++++ Excerpt to read ++++

Re: [PATCH v3 08/12] selftests/nolibc: allow quit qemu-system when poweroff fails

From: Thomas Weißschuh
Date: Sat Jul 29 2023 - 04:00:02 EST


On 2023-07-28 04:30:31+0800, Zhangjin Wu wrote:
> The kernel of some architectures can not poweroff qemu-system normally,
> especially for tinyconfig.
>
> Some architectures may have no kernel poweroff support, the others may
> require more kernel config options and therefore slow down the
> tinyconfig build and test. and also, it's very hard (and some even not
> possible) to find out the exact poweroff related kernel config options
> for every architecture.
>
> Since the low-level poweroff support is heavily kernel & qemu dependent,
> it is not that critical to both nolibc and nolibc-test, let's simply
> ignore the poweroff required kernel config options for tinyconfig (and
> even for defconfig) and quit qemu-system after a specified timeout or
> with an expected system halt or poweroff string (these strings mean our
> reboot() library routine is perfectly ok).
>
> QEMU_TIMEOUT can be configured for every architecture based on their
> time cost requirement of bios boot + kernel boot + test + poweroff.
>
> By default, 10 seconds timeout is configured, this is enough for most of
> the architectures, otherwise, customize one by architecture.
>
> To tell users the test running progress in time, some critical running
> status are also printed and detected.
>
> Suggested-by: Willy Tarreau <w@xxxxxx>
> Link: https://lore.kernel.org/lkml/20230722130248.GK17311@xxxxxx/
> Signed-off-by: Zhangjin Wu <falcon@xxxxxxxxxxx>
> ---
> tools/testing/selftests/nolibc/Makefile | 30 +++++++++++++++++++++++--
> 1 file changed, 28 insertions(+), 2 deletions(-)

++++

> _Task objective_: For each statement, say yes or no to whether the patch email supports it, and quote the words that decide it. 1. The default timeout is 10 seconds. 2. The patch changes three files. 3. Willy Tarreau suggested the change. The data that follows has no connection to the patch email.

++++ Material provided ++++

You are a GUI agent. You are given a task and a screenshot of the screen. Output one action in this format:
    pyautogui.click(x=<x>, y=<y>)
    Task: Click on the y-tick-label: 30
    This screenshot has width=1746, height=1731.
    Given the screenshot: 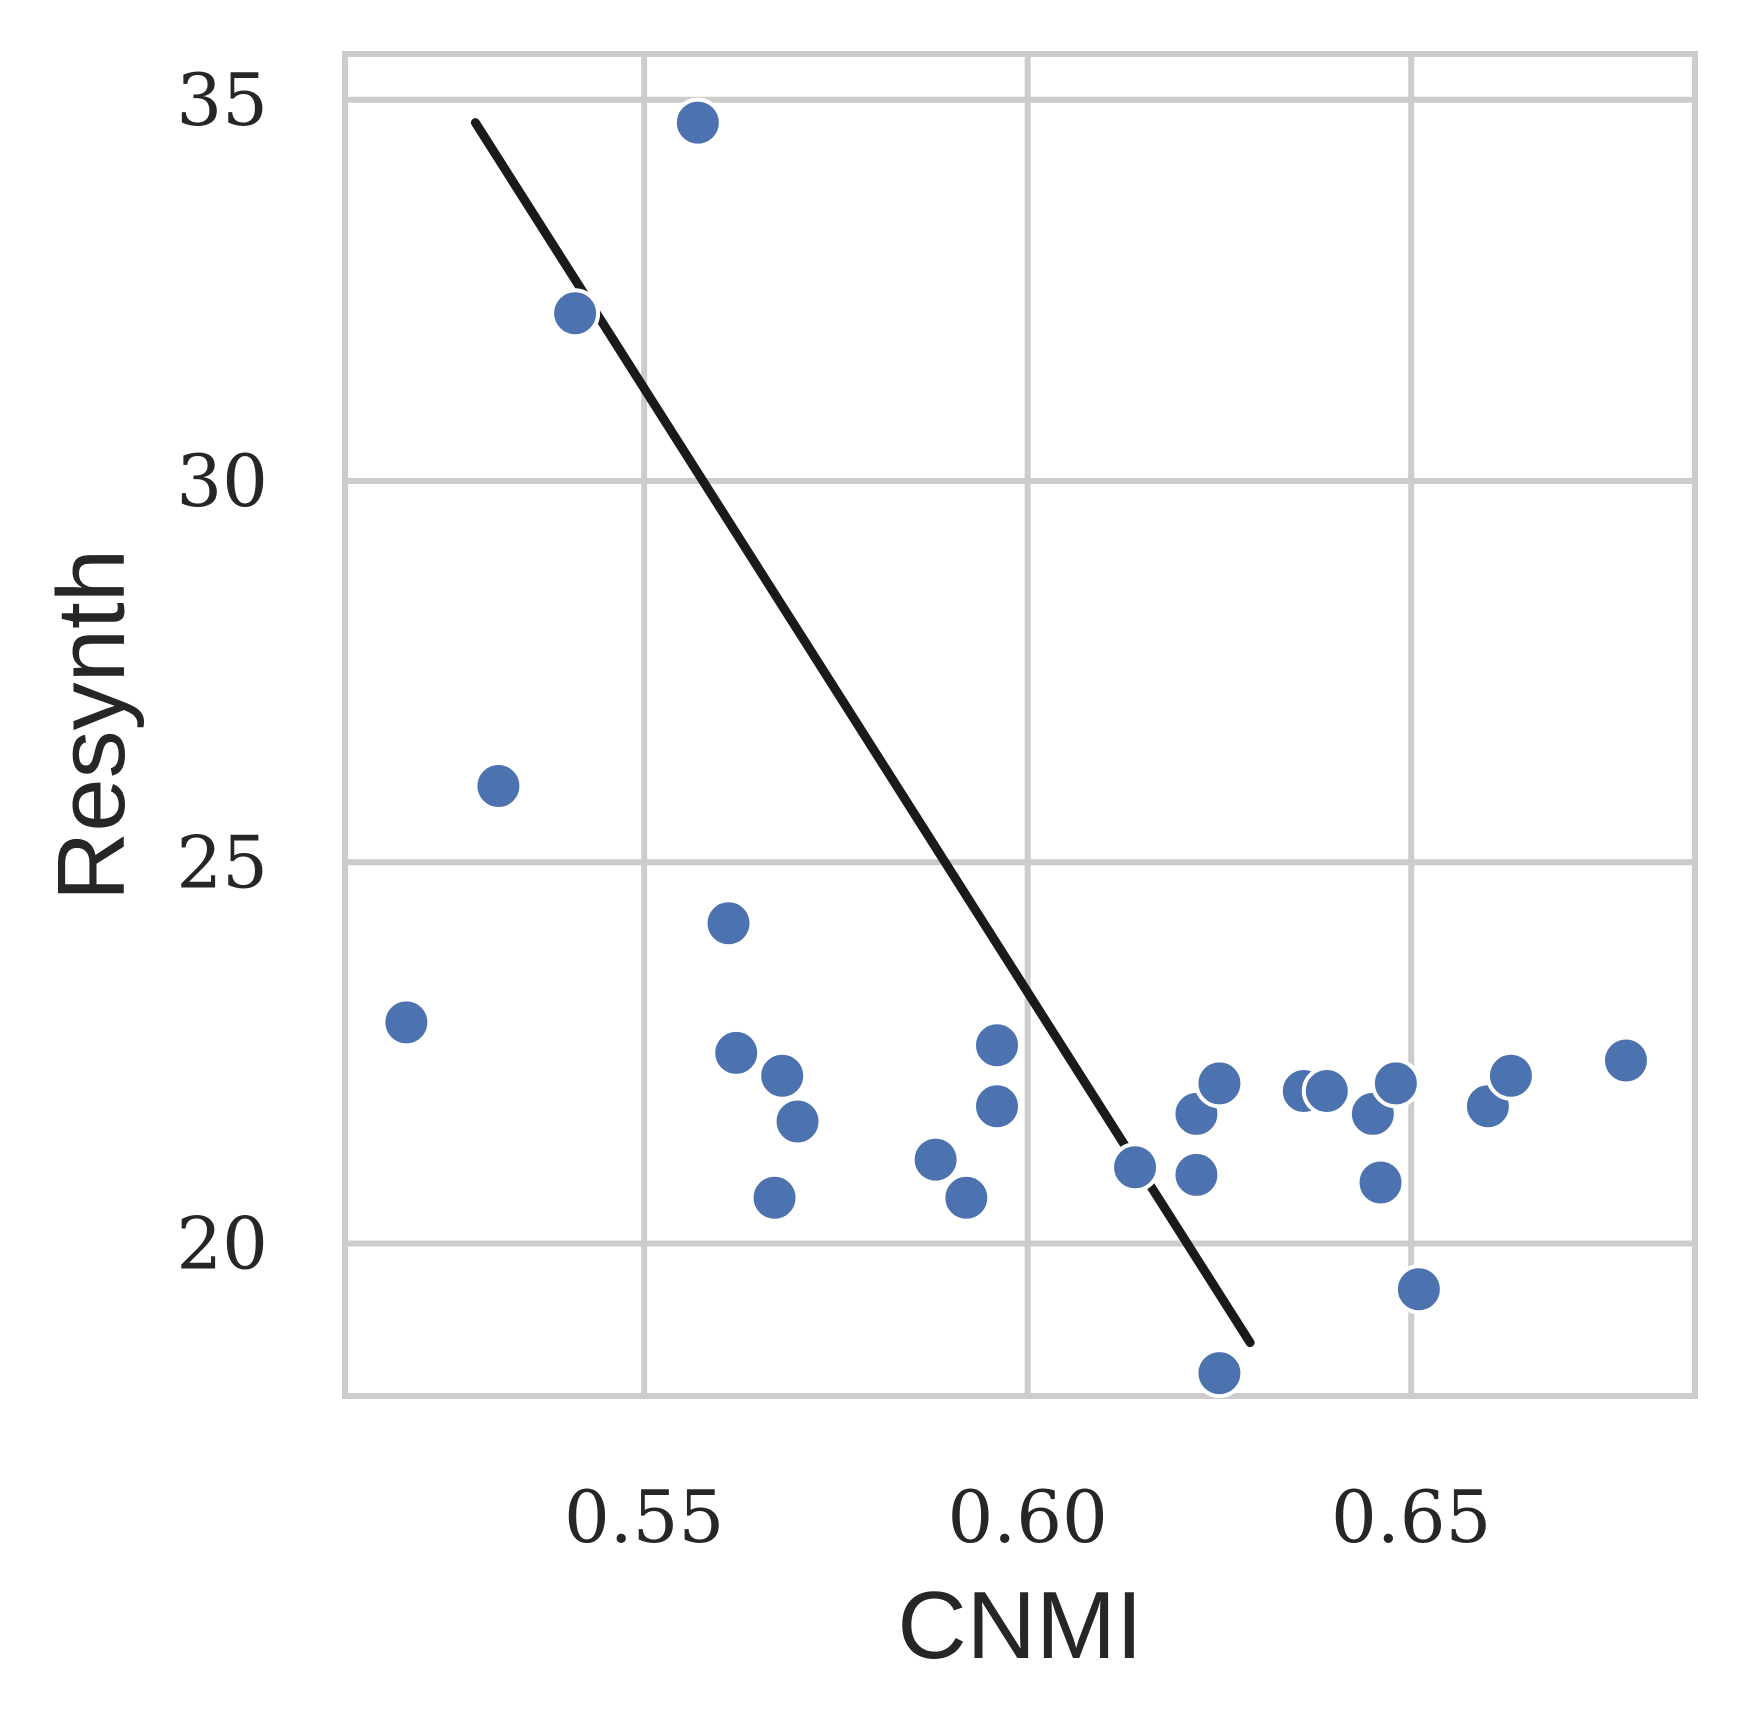 What is the action you would take?
    pyautogui.click(x=222, y=481)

++++

> _Answer to the problem_:
1. Yes: "By default, 10 seconds timeout is configured"
2. No: "1 file changed, 28 insertions(+), 2 deletions(-)"
3. Yes: "Suggested-by: Willy Tarreau"